Connor Sports makes the March Madness floors for both men and women.

“We apologize for the error that was found and have technicians on site at the Moda Center in Portland who were instructed to make the necessary corrections immediately following (Sunday's) game,” the company said in a statement.

The court issue was another distraction for the NCAA during a women's tournament in which the play has been exceptional but other issues have taken the spotlight.

There was a referee pulled out of a game at halftime in the first round. Utah faced racist harassment before its first-round game. Notre Dame's Hannah Hidalgo was forced to remove a nose ring and missed time in a Sweet 16 loss to Oregon State. LSU coach Kim Mulkey threatened to sue The Washington Post over a then-unpublished profile of her and later called out a Los Angeles Times columnist for what she said was sexist criticism of her team. The Times edited the column in response.

And now, the court issue in Portland.

“I hate to say this, but I have a lot of colleagues that would say, ‘Only in women’s basketball,’” Texas coach Vic Schaefer said. “I mean, it’s a shame, really, that it even happened. But it is what it is.”

Four Sweet 16 games on Friday and Saturday were played without any of the participating teams saying anything publicly about a problem with the court.

During pregame warmups, Schaefer and N.C. State coach Wes Moore were informed that the 3-point line distance at the top of the key was different on both ends of the floor. The distance between the top of the key and the 3-point line was too short at the end in front of the N.C. State bench, while the line at the Texas end was correct, Moore said.

NCAA officials were asked to measure the distance and brought out a tape measure about 15 minutes before tip-off. After discussions between NCAA representatives, the coaches and officials, the game went on as scheduled.

A delay would have taken at least an hour, both coaches said, because someone from the outside would have to be brought in to remark the floor and could have forced the game to be bumped from being broadcast on ABC.

“That’s a big deal to be on ABC,” Moore said. “We’ve been fortunate to be on it a couple of times the last couple of years. But it’s a big deal.”

Both coaches said their players were not aware of the discrepancy, and N.C. State's Aziaha James in particular had no trouble, making a career-high seven 3s on nine attempts. The NCAA said the court would be corrected before Monday's Elite Eight matchup between Southern California and UConn.

“At the end of the day we had already played a game on it and we both won, so we just decided to play,” Schaefer said.

While the NCAA did not provide details, one 3-point line near the top of the key appeared to be about 6 inches closer to the basket than at the opposite end of the floor. The NCAA 3-point line is at 22 feet, 1 3/4 inches for both women and men.

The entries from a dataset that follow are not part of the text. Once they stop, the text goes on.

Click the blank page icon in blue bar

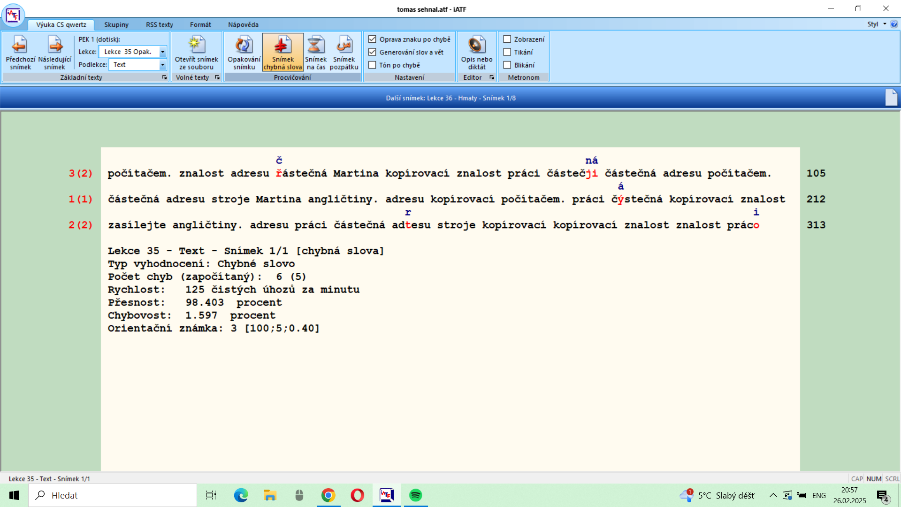[x=891, y=98]

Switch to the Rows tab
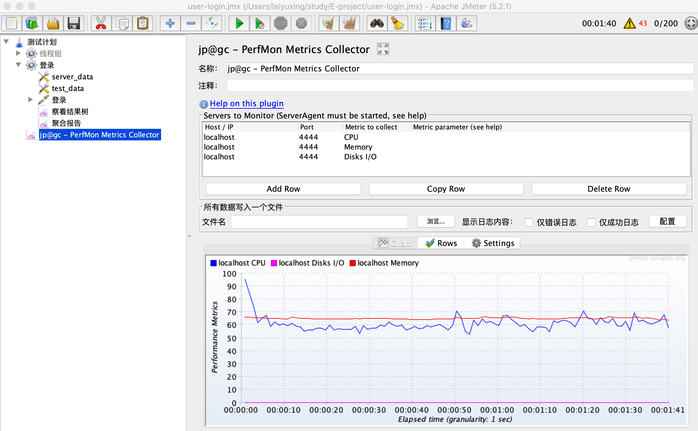click(x=441, y=243)
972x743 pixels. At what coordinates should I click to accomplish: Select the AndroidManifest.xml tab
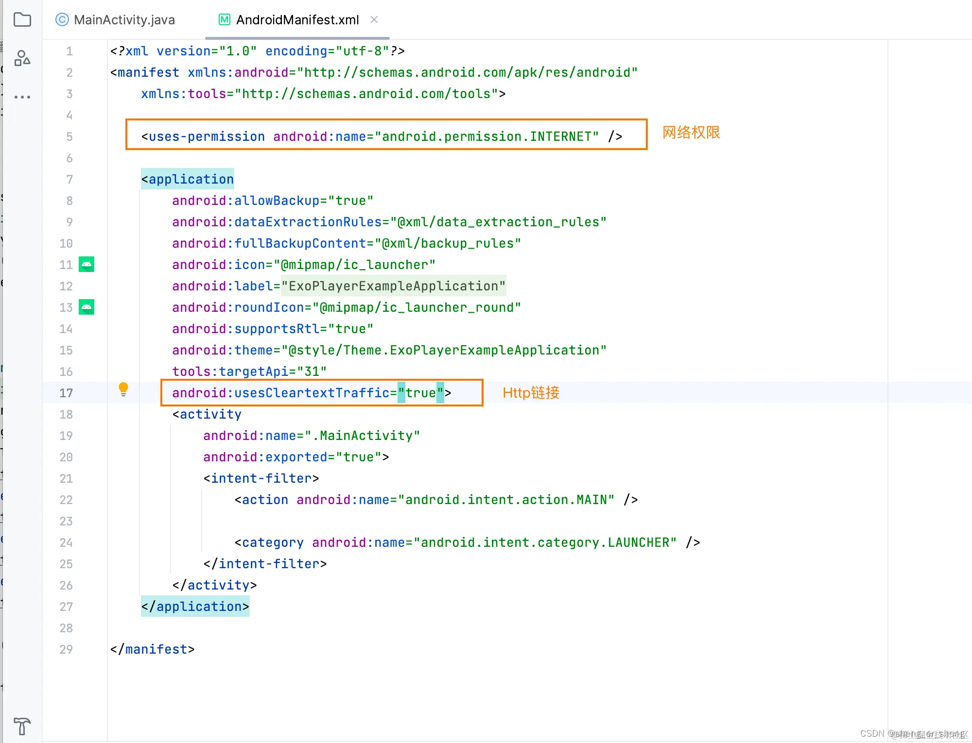click(297, 20)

The numbers showed that players struggled with the line that was too close to the basket.

Through five games, teams shooting on the end with the closer 3-point arc were 25.8% (23 of 89) on 3s. At the end of the floor that was correct, teams shot 33.3% (29 of 87).

“These kids, they shoot so far behind it sometimes nowadays, who knows where the line is?” Moore said. “It is an unusual situation. But, like I said, I don’t know that it was an advantage or disadvantage, either way.”

Baylor coach Nicki Collen, whose team lost to USC in the Sweet 16, posted on social media that with eight teams at one site, the focus was on game plan, not what the court looked like.

Baylor was 6 of 14 on 3-pointers in the second half while shooting at the end of the floor with the correct arc.

“Guess that’s why we shot it better in the 2nd half,” Collen posted.